Publié le 17-05-2023 à 07h57
Il aurait rêvé d’avoir David Beckham, “une idole de jeunesse”, mais le jubilé de Jonathan Legear ce samedi à Visé (16h, entrée gratuite) aura de l’allure quand même. Avec beaucoup d’anciens équipiers du Standard, de Saint-Trond et d’Anderlecht. À 36 ans, il a décidé d’arrêter le football professionnel pour se lancer à fond dans sa deuxième vie, celle d’entraîneur. Ce sera peut-être en restant à Visé comme T2 de José Riga, peut-être ailleurs. “Les choses doivent encore se finaliser, mais ce sera d’abord comme assistant. Je veux apprendre dans l’ombre d’un coach expérimenté avant de me lancer, nous explique-t-il dans un bureau du stade de la Cité de l’Oie. J’ai dû connaître 35 ou 40 entraîneurs dans ma carrière et je vais mixer tout ça pour en tirer le meilleur.”

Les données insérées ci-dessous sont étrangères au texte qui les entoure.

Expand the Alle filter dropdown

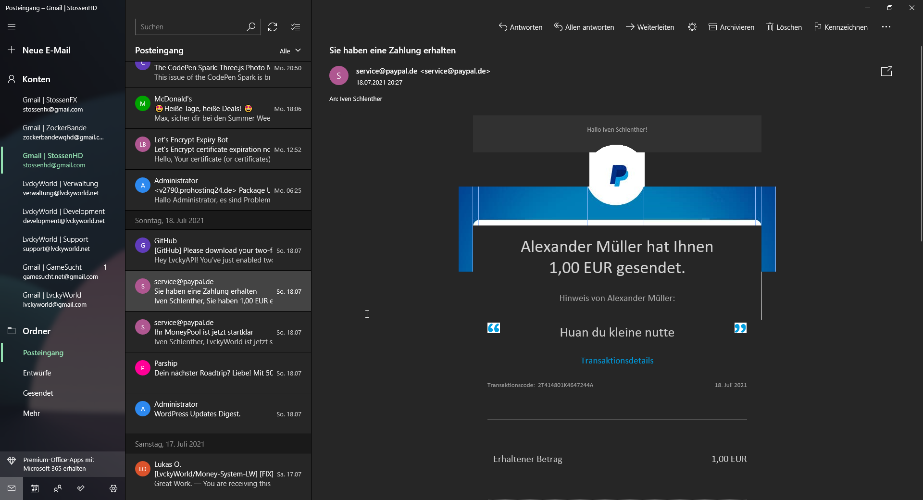click(x=290, y=50)
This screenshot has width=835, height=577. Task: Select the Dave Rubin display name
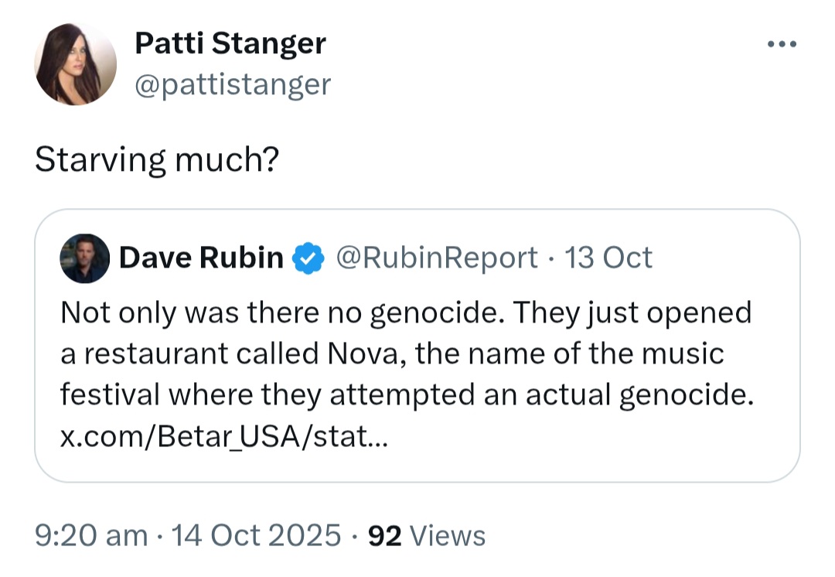201,258
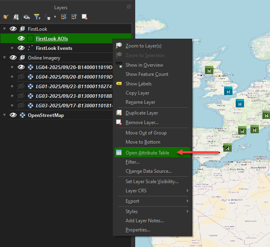Click the Open Layer Styling Panel brush icon
The height and width of the screenshot is (247, 270).
coord(6,17)
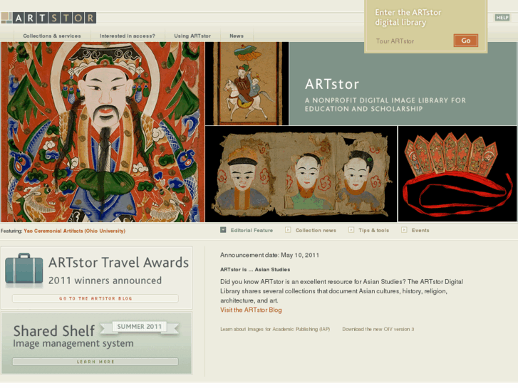The height and width of the screenshot is (388, 518).
Task: Open Images for Academic Publishing link
Action: 275,329
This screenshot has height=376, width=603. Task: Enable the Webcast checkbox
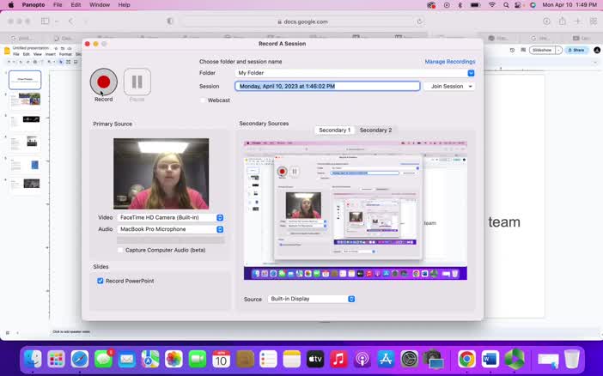204,100
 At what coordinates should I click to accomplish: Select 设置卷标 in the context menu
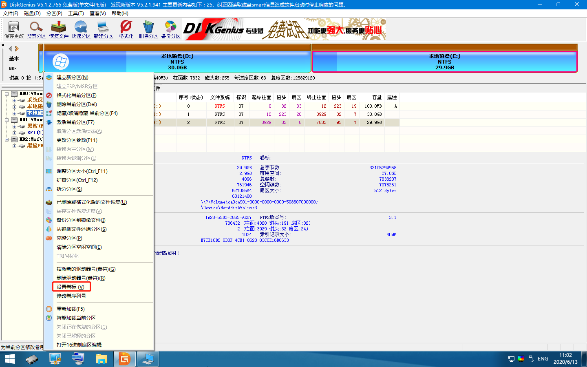71,287
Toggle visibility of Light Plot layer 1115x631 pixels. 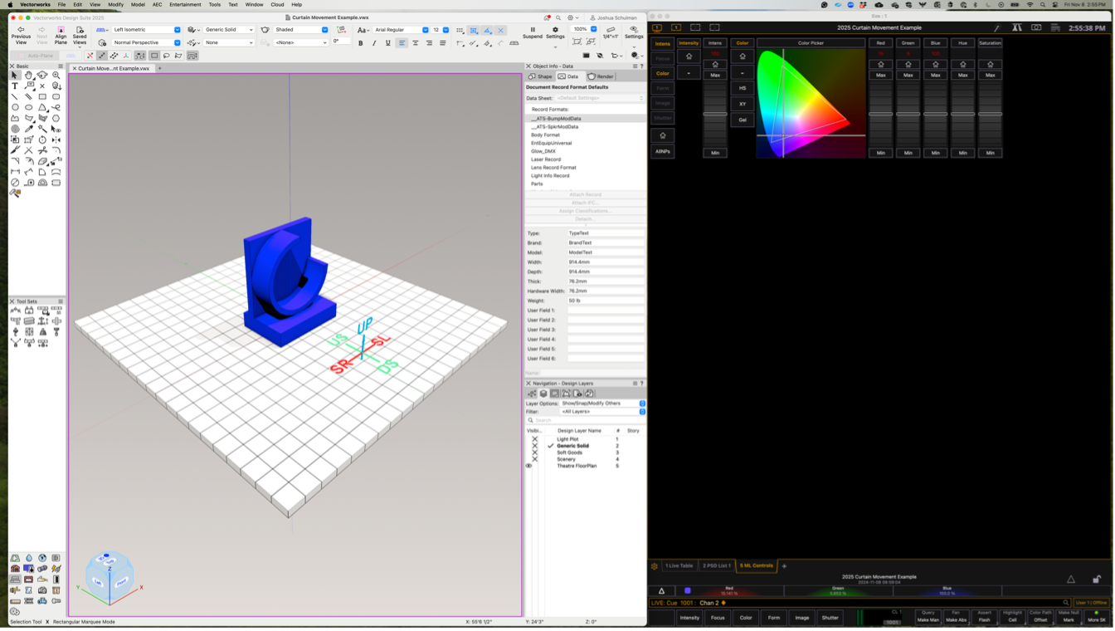tap(535, 439)
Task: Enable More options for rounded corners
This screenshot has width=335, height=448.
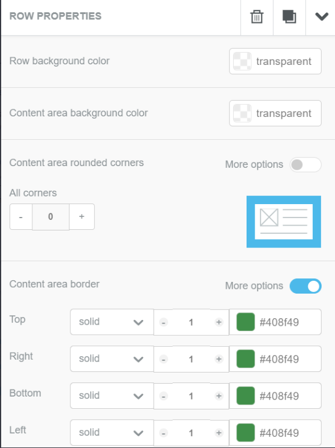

Qui fut votre meilleur entraîneur ?
“Je vais demander un top 3 sans ordre précis. Franky Vercauteren, Yannick Ferrera, qui n’est pas estimé à sa juste valeur, et Marc Brys, très dur, mais très fort. J’ajoute José Riga. C’est un top 4 (sourire).”
Et le pire ?
“L’entraîneur quand je suis arrivé en Turquie, à Adana (NdlR : Yilmaz Vural). À la base, c’est un acteur qui s’est lancé comme coach. C’était un peu folklorique. Il savait quand même donner un entraînement, mais c’était atypique, on va dire (rires).”
Quelle carrière d’entraîneur vous fait rêver ?

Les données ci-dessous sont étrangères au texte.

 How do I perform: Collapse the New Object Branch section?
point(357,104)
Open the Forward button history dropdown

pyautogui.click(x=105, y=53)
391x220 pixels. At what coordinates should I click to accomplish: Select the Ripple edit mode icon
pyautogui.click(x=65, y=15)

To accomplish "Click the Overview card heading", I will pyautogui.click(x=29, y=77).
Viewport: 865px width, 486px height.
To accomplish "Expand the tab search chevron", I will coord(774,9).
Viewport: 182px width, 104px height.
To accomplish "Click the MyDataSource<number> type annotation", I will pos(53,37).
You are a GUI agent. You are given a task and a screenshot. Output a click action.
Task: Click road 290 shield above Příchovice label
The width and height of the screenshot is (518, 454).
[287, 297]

“Je n’ai pas de plan, mais j’admire le début de carrière de Vincent Kompany. Il arrive à bien montrer ses principes de jeu. On sent sa vision du foot dans ses équipes. Anderlecht avait le plus beau foot de Belgique quand il était là.”
Contrairement à Kompany, on n’aurait pas pu imaginer dès le début de votre carrière de joueur que vous finiriez entraîneur.

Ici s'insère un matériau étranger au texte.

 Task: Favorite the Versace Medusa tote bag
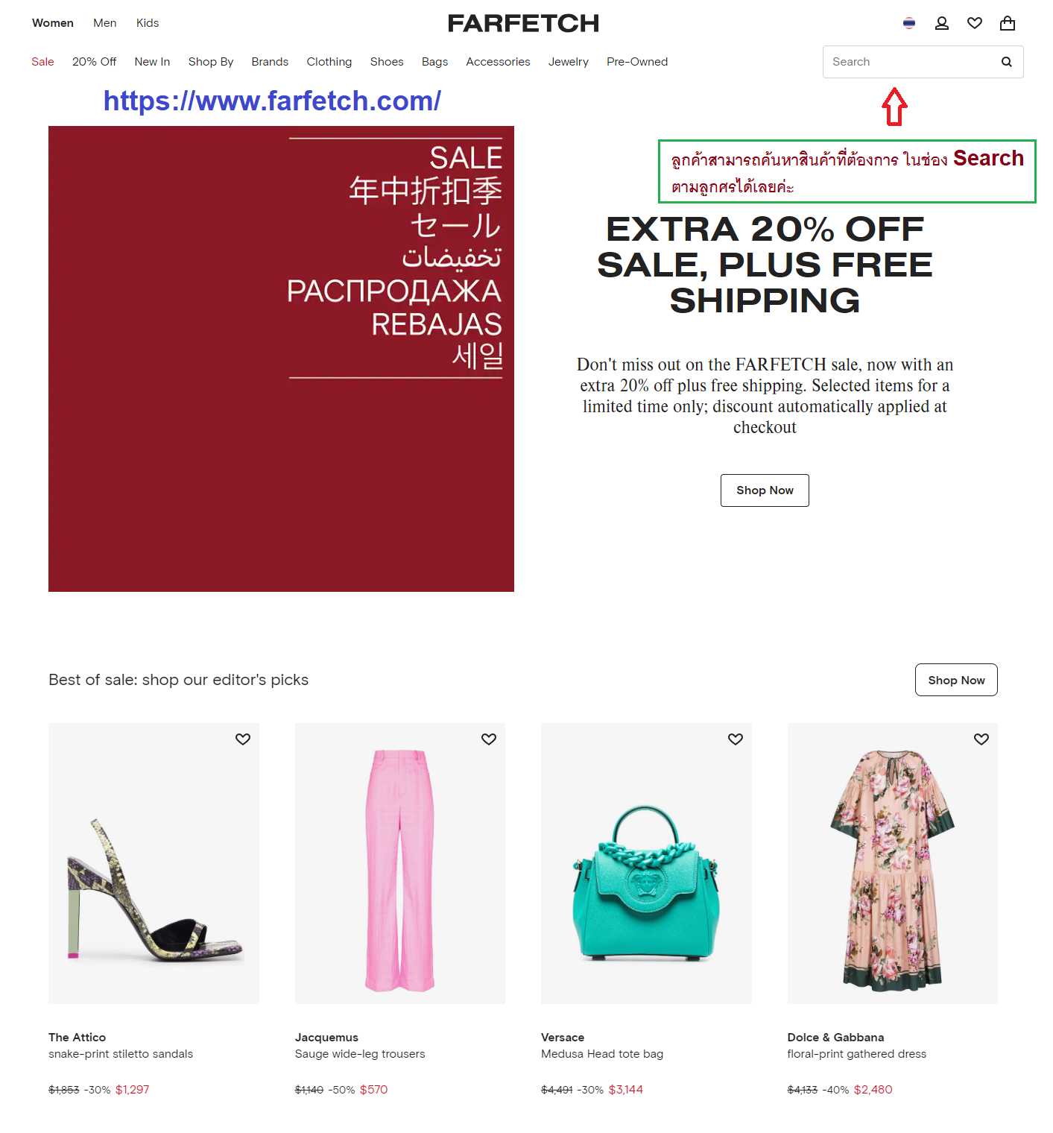(735, 739)
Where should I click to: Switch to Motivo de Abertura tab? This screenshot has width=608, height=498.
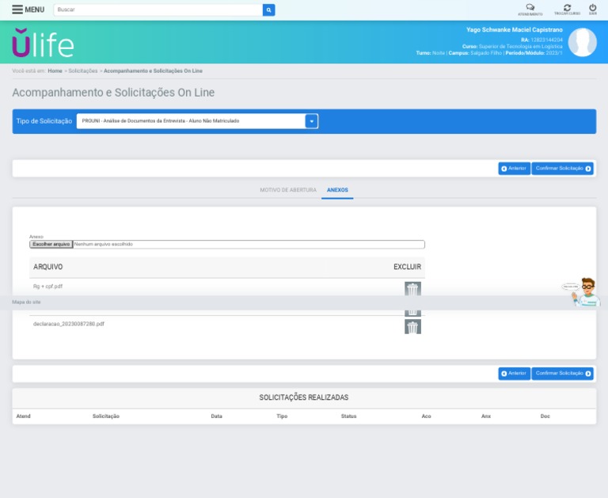[288, 190]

“On n’a pas le même tempérament, c’est sûr. Gamin, j’étais plus foufou, j’aimais profiter de la vie. Mais j’ai vieilli, j’ai eu un enfant et je me suis calmé. J’ai toujours été un amoureux du foot. J’ai toujours regardé 8-9 matchs par week-end. J’analyse très bien le foot, je suis fait pour ça. À 16 ans, on imagine que certains deviendront ingénieurs et ils finissent mécaniciens. Ou l’inverse.”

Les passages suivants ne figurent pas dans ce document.